# WOW...size difference!



## candycorn (Oct 31, 2011)

So right now I have a show type litter 2 days younger than a 1/2 show type litter...and MAN the difference! 
Both are 2nd time mothers. Both have the same number of babies. 
The blue on top is 2 days YOUNGER than the Ivory on the bottom. 
HOLY CRAP! It's my first time seeing show type growing up in person and it really is a shocker!

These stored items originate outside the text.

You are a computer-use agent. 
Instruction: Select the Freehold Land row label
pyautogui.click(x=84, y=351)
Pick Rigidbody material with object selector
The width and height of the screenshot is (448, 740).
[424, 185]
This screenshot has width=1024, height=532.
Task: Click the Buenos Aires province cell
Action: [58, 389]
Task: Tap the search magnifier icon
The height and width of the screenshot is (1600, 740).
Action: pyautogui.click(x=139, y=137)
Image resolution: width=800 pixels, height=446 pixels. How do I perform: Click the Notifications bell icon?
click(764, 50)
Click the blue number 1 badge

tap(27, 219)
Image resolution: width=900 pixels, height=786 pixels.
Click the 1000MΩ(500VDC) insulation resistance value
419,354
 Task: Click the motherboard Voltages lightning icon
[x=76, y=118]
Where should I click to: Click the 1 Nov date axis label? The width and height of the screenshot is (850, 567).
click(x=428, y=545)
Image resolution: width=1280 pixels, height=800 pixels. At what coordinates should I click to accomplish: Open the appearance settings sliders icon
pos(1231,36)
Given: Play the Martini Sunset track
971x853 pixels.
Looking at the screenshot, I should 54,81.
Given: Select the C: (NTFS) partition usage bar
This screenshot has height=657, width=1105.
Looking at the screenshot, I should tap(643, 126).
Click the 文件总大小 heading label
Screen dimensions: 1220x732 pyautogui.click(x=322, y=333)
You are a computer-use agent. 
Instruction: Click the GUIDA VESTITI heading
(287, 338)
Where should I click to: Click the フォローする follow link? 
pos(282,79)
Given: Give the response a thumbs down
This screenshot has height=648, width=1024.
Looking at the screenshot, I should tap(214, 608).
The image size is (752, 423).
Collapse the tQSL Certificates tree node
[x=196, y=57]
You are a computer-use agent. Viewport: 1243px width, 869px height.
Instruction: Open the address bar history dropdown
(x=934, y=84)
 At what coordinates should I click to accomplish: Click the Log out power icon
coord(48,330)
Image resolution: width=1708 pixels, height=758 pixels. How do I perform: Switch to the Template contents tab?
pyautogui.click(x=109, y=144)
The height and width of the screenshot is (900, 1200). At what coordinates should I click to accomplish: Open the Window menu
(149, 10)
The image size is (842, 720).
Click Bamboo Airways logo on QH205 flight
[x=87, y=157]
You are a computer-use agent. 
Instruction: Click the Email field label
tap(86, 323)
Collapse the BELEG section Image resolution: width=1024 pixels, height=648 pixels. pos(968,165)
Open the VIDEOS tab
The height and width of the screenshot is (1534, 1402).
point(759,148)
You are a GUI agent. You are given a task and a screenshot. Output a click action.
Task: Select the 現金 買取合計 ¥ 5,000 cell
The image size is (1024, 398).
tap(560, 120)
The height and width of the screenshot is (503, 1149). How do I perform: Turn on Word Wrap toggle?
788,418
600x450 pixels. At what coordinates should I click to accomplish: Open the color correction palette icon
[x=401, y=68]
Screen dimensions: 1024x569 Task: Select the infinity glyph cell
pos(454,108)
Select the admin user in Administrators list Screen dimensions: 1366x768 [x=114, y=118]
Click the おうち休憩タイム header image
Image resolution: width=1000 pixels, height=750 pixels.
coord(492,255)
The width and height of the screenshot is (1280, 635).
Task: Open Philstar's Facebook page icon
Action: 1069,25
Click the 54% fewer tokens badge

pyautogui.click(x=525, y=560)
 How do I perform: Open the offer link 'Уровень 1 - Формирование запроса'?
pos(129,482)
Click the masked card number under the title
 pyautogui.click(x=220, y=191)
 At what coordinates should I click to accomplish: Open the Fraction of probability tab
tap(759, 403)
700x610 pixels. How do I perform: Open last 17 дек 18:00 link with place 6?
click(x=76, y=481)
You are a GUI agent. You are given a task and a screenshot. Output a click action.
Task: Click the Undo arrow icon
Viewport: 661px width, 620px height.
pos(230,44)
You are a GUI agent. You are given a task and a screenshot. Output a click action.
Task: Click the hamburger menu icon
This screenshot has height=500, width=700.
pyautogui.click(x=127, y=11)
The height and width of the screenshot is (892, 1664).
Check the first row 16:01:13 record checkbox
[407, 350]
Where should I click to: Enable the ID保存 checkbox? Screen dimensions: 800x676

bummer on the tail kink on the big baby. Hopefully the rest don't have one.


----------



## moustress (Sep 25, 2009)

That's a pretty typical difference.


----------



## candycorn (Oct 31, 2011)

moustress said:


> That's a pretty typical difference.


And it's awesome!


----------



## Frizzle (Oct 6, 2011)

Are they both does/bucks?


----------



## Autumn2005 (Apr 21, 2010)

For your 1/2 show litter... which parent is the show type, the mother or father? I am just having my first show litters myself, and the litter with the American mom and the English dad is nearly the same size as my pure American litters... But the litter with the English mom and the American dad is 4 days younger, and quite a bit bigger than the first litter... The size of the moms truly makes a difference.


----------



## Shadowrunner (Sep 26, 2011)

Wow. I guess you don't really know until you see it in person. 
The whole deal with not having anything to compare your normal to. What cuties either way.


----------



## Bridgette Rena (Jan 28, 2011)

Yeah, there is definitely a noticeable difference with better typed mice even from a young age.


----------